Tell him and his friends to go hang out somewhere else if they are still upset by it after you have pointed this out.

YABU!

CafeCremeEtCroissant · 05/09/2016 00:11

I think I might have found a bunch of missing socks 😁

SatansLittleHelper2 · 05/09/2016 00:15

Jesus christ, some nasty fuckers have crawled out of the woodwork and straight onto this thread by the looks of it.

Op, obviously YWBU to say anything, she's a toddler. It's what they do.

Your ds is 13, feeling awkward and uncomfortable is what they do too. Given the current hysteria around paedophiles he's probably paranoid about being accused of looking, more so if she tries to talk to him through the fence. Having read some of the disgusting comments on this thread implying your son 'has a problem' I can't say I blame him tbh. Id get some of that cheap, bamboo screen stuff and staple it along the fence. My friends garden is a similar set up (( knee high fence )) and it really is more like one big garden. No privacy at all.

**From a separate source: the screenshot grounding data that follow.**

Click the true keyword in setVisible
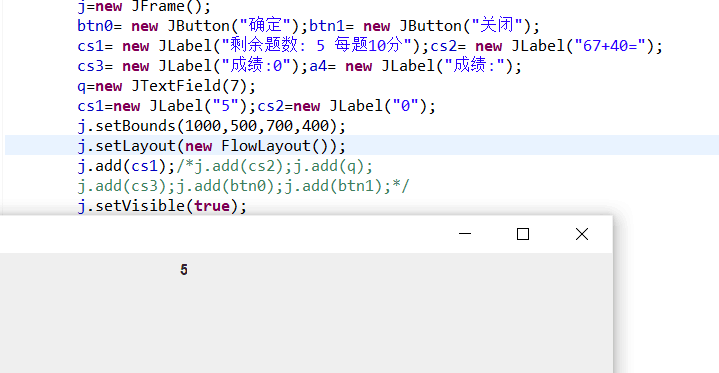 211,206
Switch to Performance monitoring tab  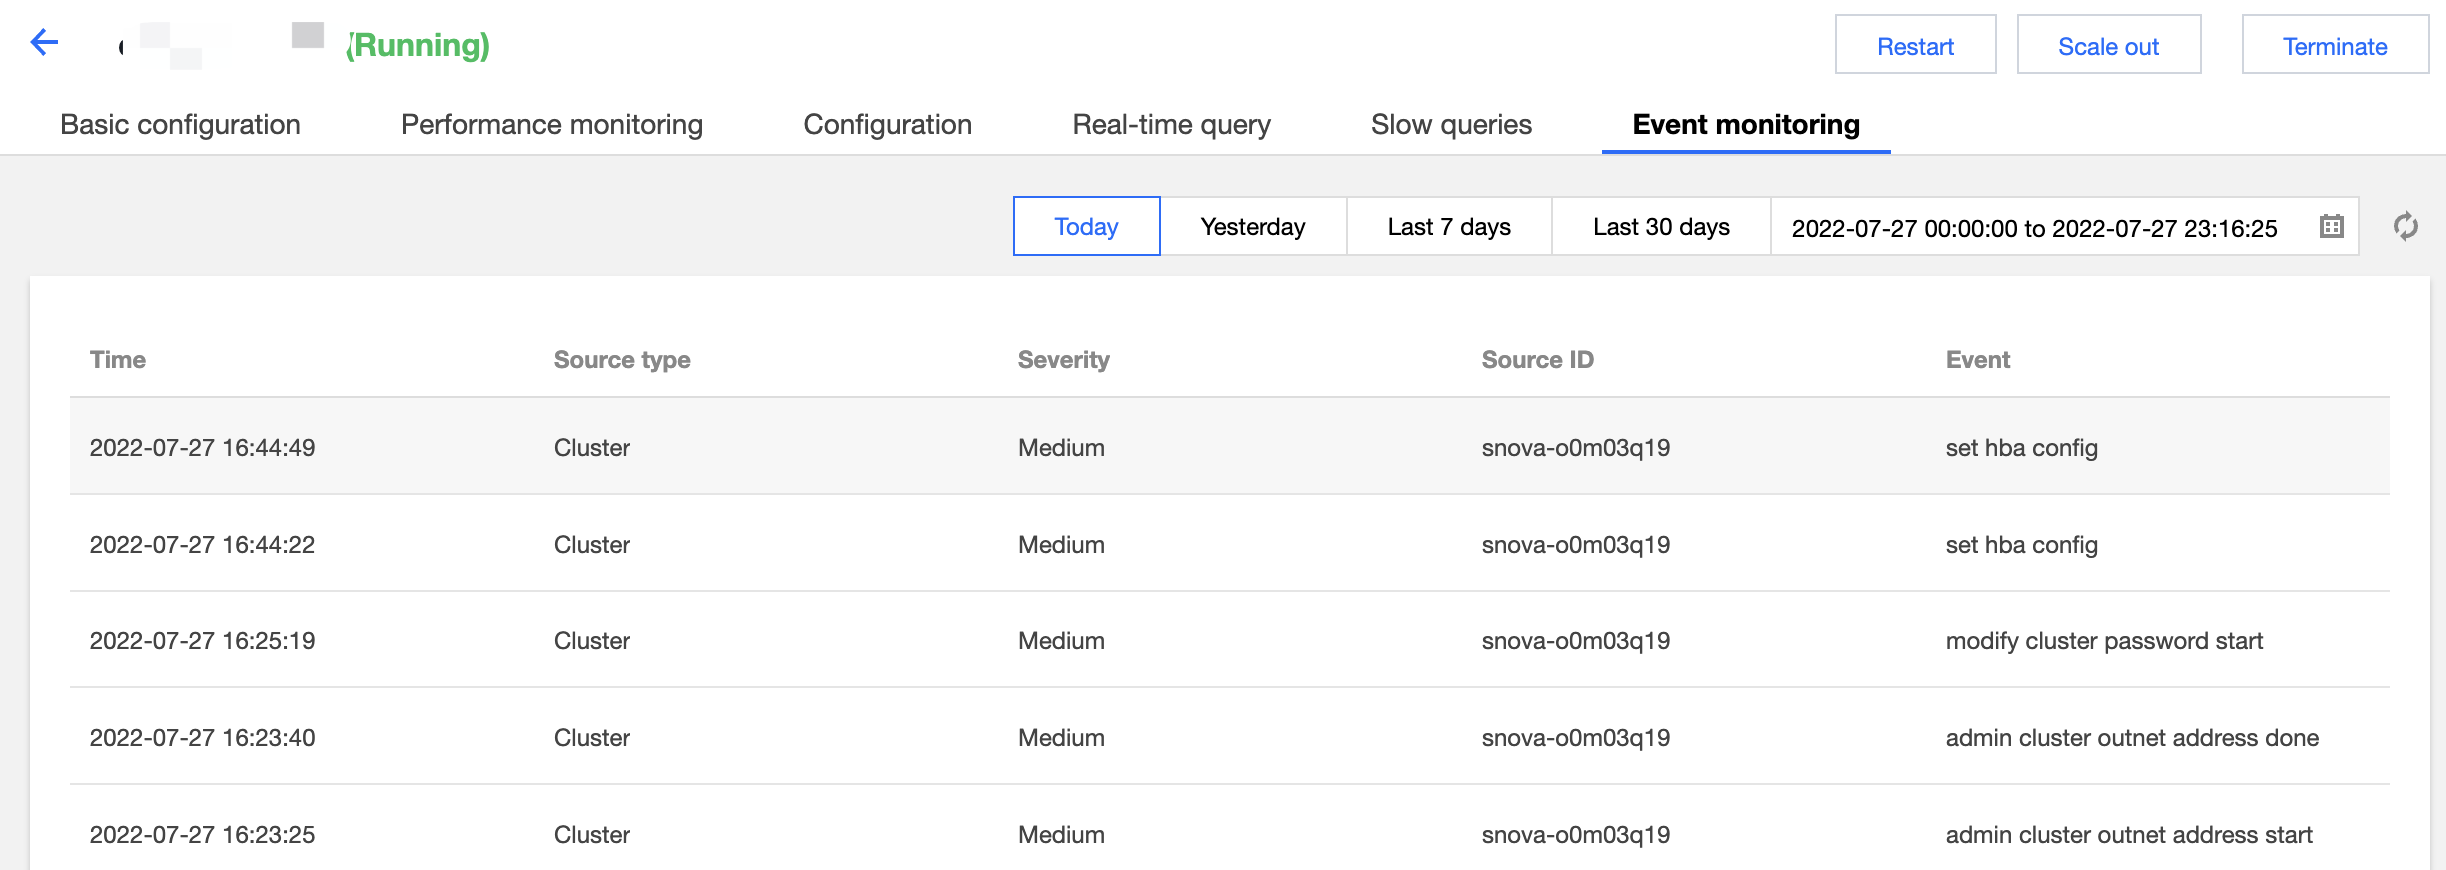click(551, 124)
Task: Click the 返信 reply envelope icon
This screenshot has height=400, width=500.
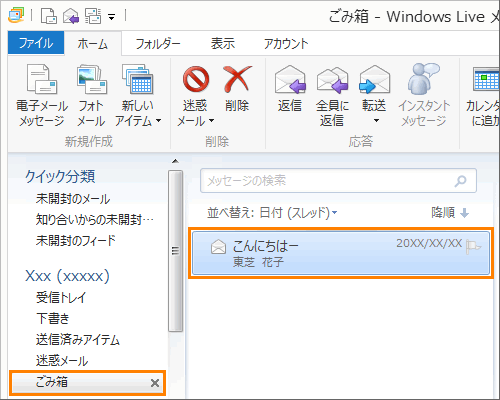Action: point(290,79)
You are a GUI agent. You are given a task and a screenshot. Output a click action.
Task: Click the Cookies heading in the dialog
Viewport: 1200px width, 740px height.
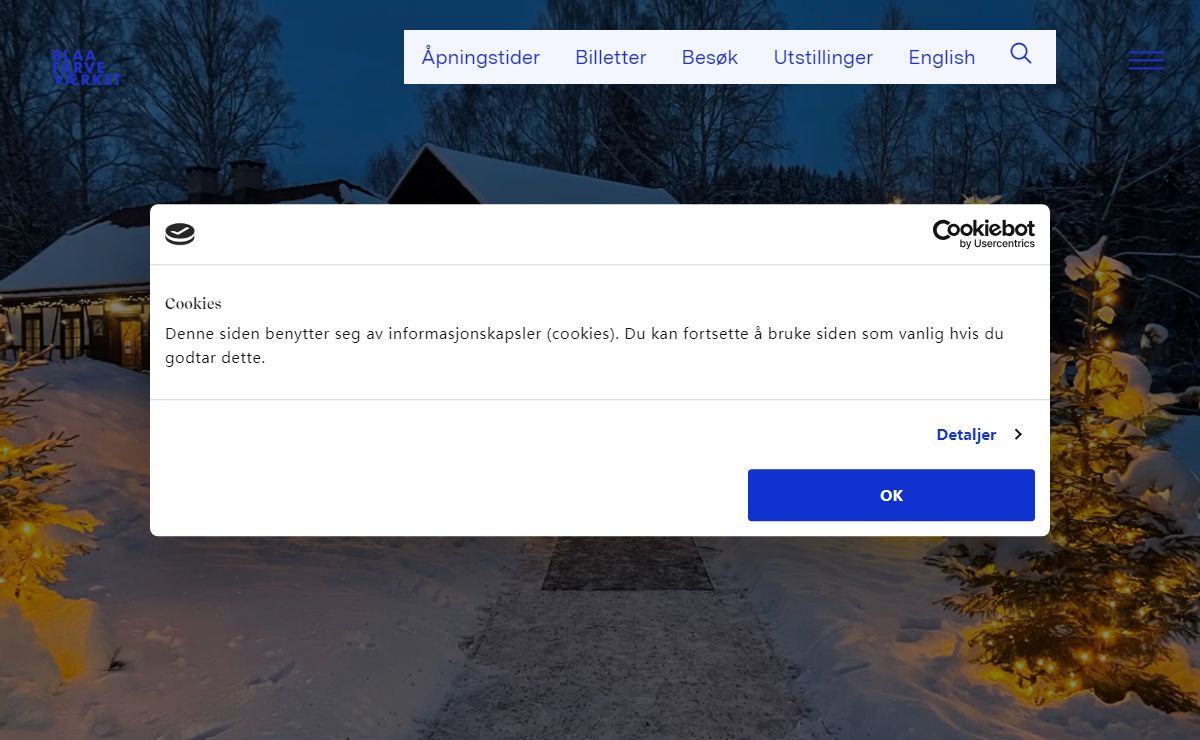[x=193, y=303]
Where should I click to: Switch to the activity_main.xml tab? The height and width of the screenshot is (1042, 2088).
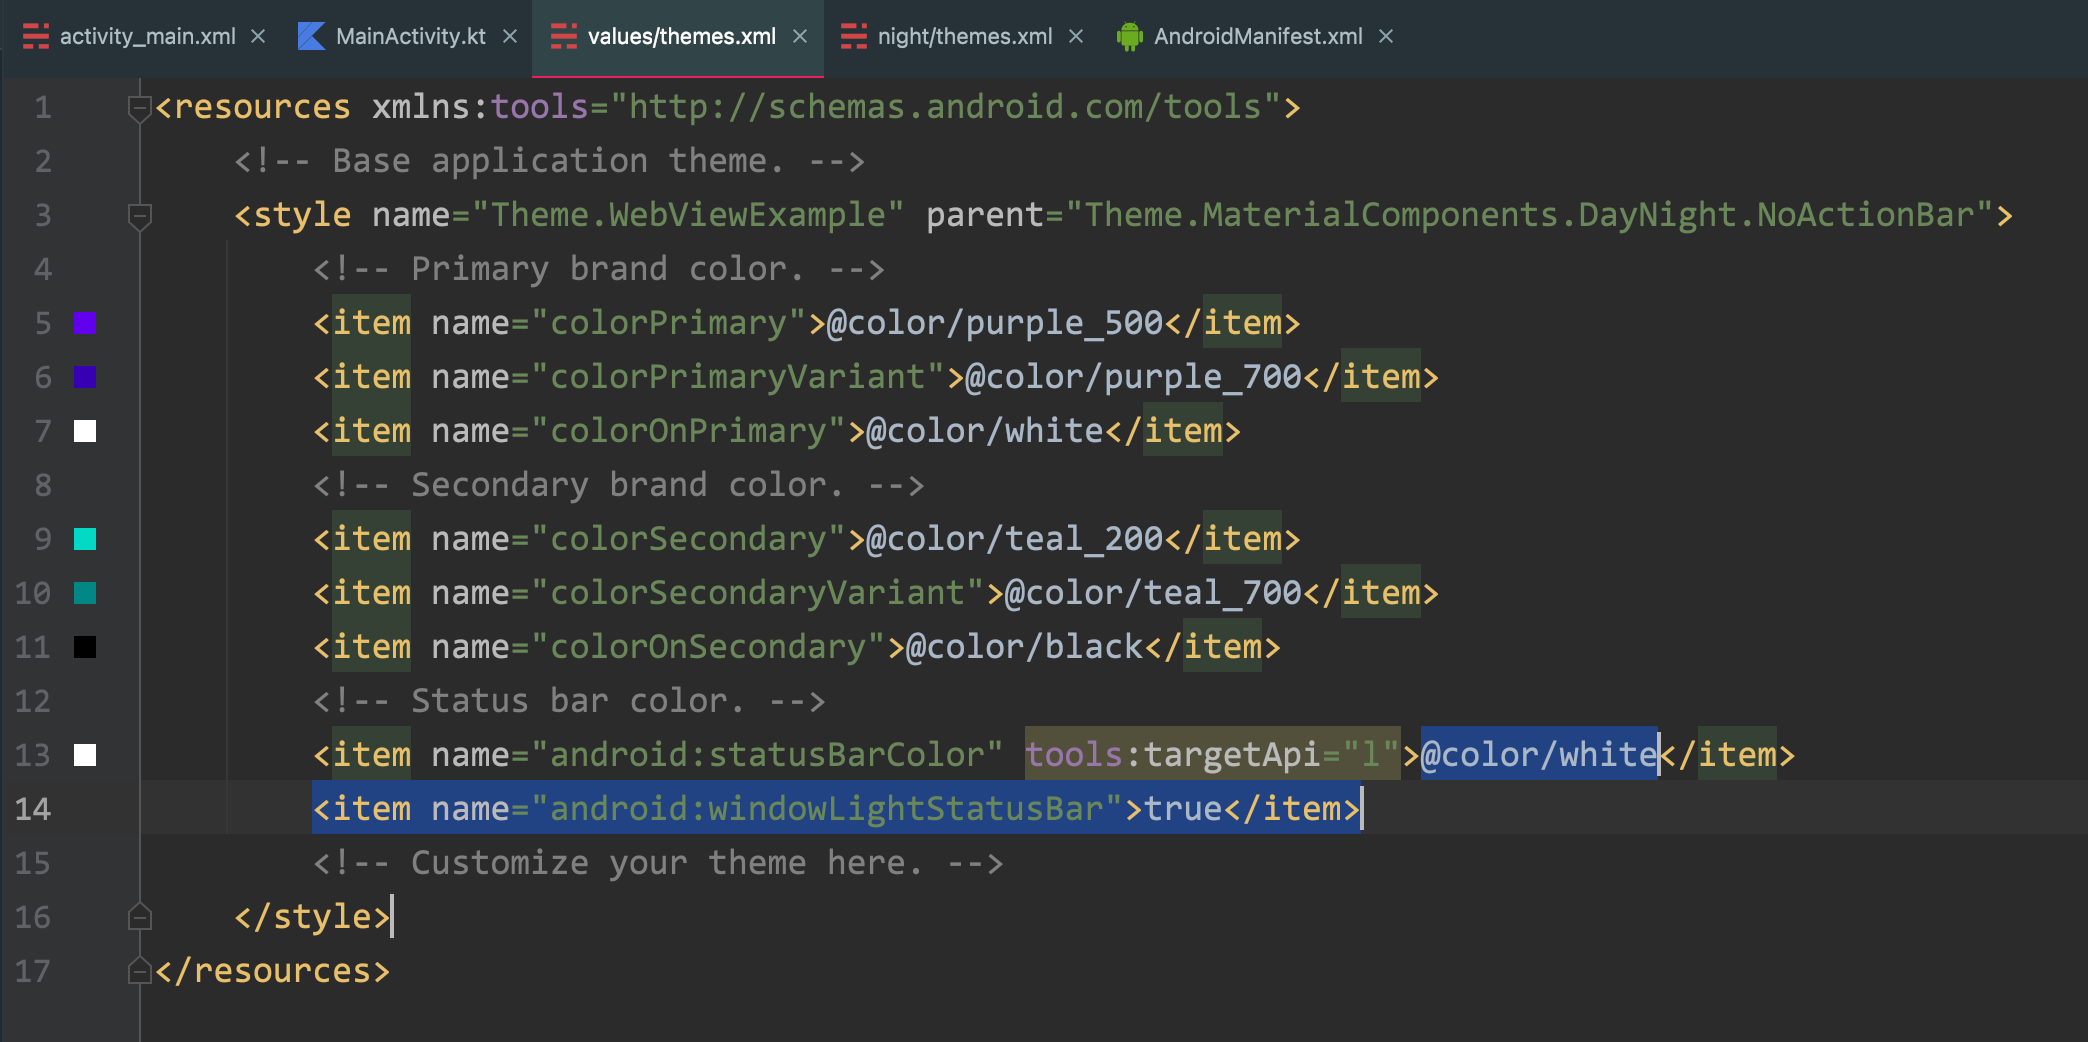point(147,37)
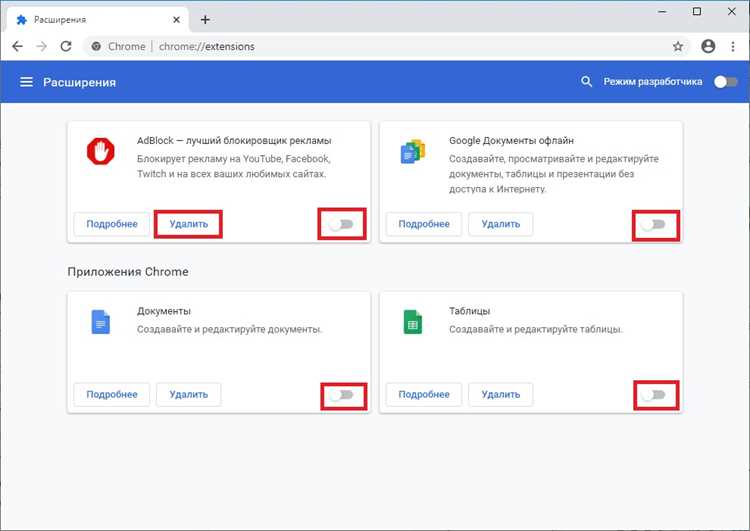Turn on the Документы app toggle
The image size is (750, 531).
[342, 395]
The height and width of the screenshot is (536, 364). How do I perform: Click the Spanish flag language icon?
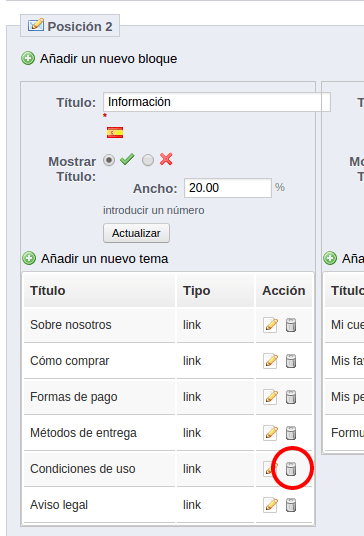click(115, 132)
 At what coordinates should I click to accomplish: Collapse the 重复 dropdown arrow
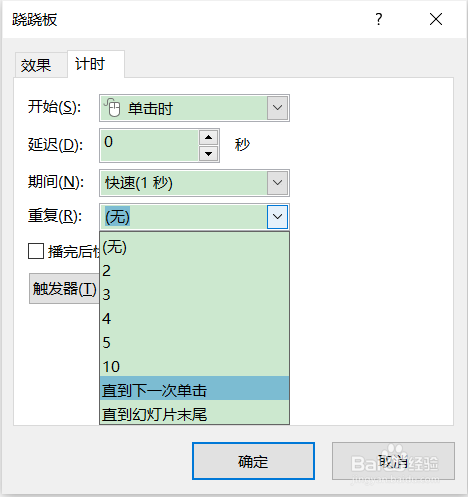[277, 217]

BadToTheBone · 05/09/2016 00:30

If he's always seem the toddler and not been bothered, then maybe a friend has made a silly teasing comment about it and now your ds feels self conscious himself. My ds (14) probably doesn't even realise we have two toddlers next door at all, lol, he's a bit oblivious to the world around him.

cheekyfunkymonkey · 05/09/2016 00:50

YABU. Have you had a chat to your son about why he feels uncomfortable?

purpleshortcake · 05/09/2016 00:52

Badtothebone I had the same thought as you. One of DS's friends making a joke at school about DS watching naked girls next door..?
My 3 year olds love to run round the garden shouting "look at me, I'm naked"..they seem to love the freedom of it!